The Mozart stopped mid-phrase and the bird found the upstairs hallway, following some unhelpful instinct of altitude equaling safety. My grandfather tried to throw his towel over it. When this failed (depth perception not his strength), he rolled the towel and snapped it like a locker-room bully until the wall was smeared with ash and blood, and the sparrow, dazed, beat its wings into the floor and tried to claw a foothold. The old man wrapped the towel around it like a sack, and flung the whole thing out the window with such force that the bird had five full seconds to stretch its wounded wings before it needed to fly of its own accord.

My grandfather credited his luck. He always won at the track, as well. His secret was to bet on the white horse. The white horse was the only one his good eye could follow.

My grandmother, who knew more than a bit about omens, was somber the rest of the day.

When the two guests had returned to opposite ends of the world, there remained in the house only the detritus of their stay: the gifts my grandfather had brought; a brown patch scrubbed indelibly into the upstairs wall; in my sister’s room, where a writing desk had been set up for my grandmother, the typewriter purchased for the visit and the curiously tangled ink ribbons she’d abandoned.

She always shuffled cards as she wrote, but when my mother cleaned she found only five, their margins softly obliterated. Of the Hanged Man, only the bottom half remained. Lost in the fog of whatever world she’d been creating, or in the present world (announcing its intentions so brazenly), or perhaps in some past and brutal one, my grandmother had chewed and swallowed almost the entire pack.

EXPOSITION

[
TAPE #2: 4 MINUTES, 13 SECONDS
]

Would a glass of water be possible?

June the fourteenth. The
theater on

The rumors we heard—on entering the theater—were thus: That Sophia Speri had refused several opportunities to leave the country, that she remained maniacally insistent on completing this final concert. That her husband had divorced and disavowed her, that he had fled. [Unintelligible.] I don’t know, mind you, if this—it was what they said.

Yes.

We heard a man say, “Ah, if she’d been a clarinetist, she might have run through the hills with her instrument. But she’s married to the beast with ivory keys. She’d sooner cut off her own arms than run to a refugee camp in
with no pianos.” We did not engage him in conversation. This was heard in passing.

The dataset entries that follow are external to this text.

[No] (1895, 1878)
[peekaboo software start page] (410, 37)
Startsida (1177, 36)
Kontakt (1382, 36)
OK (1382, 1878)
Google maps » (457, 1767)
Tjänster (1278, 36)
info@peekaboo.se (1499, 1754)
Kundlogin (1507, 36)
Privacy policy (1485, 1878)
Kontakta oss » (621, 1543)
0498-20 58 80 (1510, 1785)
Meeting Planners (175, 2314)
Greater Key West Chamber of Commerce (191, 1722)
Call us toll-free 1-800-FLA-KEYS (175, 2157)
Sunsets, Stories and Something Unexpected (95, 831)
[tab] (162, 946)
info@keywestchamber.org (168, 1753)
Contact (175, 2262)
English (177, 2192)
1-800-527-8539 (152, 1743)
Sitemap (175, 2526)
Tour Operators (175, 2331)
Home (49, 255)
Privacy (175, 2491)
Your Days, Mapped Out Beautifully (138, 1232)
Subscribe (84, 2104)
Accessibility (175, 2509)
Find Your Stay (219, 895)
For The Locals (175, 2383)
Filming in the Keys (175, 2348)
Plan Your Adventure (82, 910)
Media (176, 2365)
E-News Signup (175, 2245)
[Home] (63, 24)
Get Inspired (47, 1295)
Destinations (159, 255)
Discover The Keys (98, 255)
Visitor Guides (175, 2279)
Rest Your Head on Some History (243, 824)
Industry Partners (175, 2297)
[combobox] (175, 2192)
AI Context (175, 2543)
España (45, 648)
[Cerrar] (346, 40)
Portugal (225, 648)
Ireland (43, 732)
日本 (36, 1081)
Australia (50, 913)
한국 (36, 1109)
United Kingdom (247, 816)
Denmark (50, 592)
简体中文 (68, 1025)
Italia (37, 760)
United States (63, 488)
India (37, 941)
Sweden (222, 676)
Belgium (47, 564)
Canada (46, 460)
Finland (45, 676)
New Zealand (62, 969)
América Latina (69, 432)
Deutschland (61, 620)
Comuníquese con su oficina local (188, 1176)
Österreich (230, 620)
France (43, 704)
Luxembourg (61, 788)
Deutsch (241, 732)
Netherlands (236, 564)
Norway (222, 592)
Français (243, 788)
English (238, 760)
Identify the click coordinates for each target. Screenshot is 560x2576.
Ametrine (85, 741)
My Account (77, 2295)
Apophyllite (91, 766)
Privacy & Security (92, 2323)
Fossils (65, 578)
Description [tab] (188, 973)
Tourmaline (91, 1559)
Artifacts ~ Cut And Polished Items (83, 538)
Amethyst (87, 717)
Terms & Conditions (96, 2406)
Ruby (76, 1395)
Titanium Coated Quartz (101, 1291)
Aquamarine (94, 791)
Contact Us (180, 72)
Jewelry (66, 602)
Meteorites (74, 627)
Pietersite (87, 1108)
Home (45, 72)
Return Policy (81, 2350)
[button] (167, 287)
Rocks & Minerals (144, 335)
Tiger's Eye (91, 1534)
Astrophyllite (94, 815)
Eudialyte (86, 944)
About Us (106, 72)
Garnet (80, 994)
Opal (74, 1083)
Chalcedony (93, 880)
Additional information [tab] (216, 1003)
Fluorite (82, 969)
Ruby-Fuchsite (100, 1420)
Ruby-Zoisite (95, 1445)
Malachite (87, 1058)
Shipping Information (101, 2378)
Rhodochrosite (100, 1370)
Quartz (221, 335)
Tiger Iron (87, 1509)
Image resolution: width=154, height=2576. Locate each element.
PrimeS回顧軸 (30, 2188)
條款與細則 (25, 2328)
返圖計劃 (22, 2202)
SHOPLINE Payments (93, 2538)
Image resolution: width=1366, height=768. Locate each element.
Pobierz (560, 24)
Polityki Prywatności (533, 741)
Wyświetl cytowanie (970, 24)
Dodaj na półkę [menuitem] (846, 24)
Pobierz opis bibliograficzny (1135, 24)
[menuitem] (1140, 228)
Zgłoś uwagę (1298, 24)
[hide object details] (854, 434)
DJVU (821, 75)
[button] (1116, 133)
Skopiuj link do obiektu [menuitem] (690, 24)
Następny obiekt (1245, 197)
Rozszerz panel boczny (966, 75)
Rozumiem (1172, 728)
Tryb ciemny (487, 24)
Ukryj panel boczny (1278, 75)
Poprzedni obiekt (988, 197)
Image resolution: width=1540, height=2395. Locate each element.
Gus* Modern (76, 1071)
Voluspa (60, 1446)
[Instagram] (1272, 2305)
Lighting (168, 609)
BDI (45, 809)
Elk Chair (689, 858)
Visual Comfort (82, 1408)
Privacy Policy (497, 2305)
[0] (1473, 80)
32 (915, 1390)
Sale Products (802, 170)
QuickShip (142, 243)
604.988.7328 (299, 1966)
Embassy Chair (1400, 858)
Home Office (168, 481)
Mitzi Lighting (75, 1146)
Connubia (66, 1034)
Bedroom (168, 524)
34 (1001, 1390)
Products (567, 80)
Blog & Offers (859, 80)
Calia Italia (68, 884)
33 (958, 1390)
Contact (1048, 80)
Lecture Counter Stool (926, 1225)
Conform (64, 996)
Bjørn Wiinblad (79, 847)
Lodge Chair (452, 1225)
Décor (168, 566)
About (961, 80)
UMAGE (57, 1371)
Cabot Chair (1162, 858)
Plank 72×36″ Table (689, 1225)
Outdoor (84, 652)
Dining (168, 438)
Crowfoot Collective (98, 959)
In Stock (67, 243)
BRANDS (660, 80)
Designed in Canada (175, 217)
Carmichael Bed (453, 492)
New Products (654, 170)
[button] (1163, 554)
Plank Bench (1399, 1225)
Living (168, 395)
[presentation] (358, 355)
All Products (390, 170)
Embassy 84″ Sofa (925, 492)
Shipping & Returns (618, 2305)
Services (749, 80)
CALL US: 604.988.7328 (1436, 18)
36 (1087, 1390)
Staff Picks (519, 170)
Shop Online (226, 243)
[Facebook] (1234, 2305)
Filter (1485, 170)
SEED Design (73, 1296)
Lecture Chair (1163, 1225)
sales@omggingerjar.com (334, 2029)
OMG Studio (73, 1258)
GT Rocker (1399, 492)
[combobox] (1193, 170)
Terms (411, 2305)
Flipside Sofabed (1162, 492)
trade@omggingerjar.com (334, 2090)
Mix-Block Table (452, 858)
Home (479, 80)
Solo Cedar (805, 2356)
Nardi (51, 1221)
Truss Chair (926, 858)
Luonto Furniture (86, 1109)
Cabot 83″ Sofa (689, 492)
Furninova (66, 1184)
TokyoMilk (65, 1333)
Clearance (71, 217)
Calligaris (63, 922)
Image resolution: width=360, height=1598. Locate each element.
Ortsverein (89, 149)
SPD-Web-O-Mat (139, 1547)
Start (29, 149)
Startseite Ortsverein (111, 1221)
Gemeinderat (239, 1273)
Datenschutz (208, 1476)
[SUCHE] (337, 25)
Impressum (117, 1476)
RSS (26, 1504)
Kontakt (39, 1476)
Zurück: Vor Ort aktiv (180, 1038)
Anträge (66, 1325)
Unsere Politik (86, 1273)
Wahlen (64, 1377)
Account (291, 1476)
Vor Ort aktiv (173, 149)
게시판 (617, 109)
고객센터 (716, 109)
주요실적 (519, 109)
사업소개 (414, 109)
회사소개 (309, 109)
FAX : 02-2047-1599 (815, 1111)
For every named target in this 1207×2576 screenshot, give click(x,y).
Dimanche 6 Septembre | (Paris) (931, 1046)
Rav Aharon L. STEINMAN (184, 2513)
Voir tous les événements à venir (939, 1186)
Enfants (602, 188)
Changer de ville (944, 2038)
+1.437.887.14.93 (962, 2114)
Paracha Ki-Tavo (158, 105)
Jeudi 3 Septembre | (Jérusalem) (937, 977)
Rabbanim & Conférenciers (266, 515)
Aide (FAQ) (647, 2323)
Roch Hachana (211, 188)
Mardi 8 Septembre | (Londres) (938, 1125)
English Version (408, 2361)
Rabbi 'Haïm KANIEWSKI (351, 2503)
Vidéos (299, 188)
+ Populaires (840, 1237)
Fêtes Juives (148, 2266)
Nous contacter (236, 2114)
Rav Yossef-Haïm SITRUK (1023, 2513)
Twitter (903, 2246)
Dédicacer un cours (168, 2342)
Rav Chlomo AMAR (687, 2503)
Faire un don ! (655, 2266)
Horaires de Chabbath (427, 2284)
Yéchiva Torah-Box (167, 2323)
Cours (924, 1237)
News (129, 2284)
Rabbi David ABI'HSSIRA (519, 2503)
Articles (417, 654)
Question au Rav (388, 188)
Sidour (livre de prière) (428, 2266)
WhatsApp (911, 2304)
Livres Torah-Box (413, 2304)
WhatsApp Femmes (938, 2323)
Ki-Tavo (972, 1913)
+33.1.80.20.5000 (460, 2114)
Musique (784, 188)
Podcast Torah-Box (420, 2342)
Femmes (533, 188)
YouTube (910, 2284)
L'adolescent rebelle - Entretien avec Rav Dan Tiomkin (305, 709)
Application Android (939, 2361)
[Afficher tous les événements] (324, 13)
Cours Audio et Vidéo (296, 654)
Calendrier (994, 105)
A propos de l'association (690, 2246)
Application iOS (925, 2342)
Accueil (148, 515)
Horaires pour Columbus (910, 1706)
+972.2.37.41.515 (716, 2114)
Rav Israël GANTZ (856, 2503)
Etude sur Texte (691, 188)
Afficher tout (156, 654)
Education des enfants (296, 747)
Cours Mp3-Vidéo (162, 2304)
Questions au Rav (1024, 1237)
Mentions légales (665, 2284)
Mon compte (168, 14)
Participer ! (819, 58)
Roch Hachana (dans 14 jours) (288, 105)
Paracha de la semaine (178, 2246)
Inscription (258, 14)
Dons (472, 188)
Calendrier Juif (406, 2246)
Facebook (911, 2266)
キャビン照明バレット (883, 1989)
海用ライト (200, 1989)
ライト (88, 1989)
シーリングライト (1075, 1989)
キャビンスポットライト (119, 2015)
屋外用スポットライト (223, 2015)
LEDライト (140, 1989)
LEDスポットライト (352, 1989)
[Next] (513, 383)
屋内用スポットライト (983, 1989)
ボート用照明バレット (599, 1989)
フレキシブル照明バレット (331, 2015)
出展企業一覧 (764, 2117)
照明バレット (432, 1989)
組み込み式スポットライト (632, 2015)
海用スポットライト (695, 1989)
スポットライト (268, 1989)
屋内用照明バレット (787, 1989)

Remember, please, that it was dark.

I believe that everyone in attendance understood the gravity of the situation. The invitations were secret, the hall was blackened. No one uttered her name. I made note of this.

I don’t recall. There—the only further talk was of the music, the sheet music.

That her brother had smuggled it into the country.

This is only what the woman was saying, a woman’s voice in the dark. That he had [unintelligible] the trick by reprinting each sheet of the piano score, along with mismatched lyrics to folk songs, confident that the border police could not pick out the tune. That the piece was thought unperformable by only two hands, a sort of composer’s joke, you know, that it required at least three hands, with one pianist sitting on the other’s lap.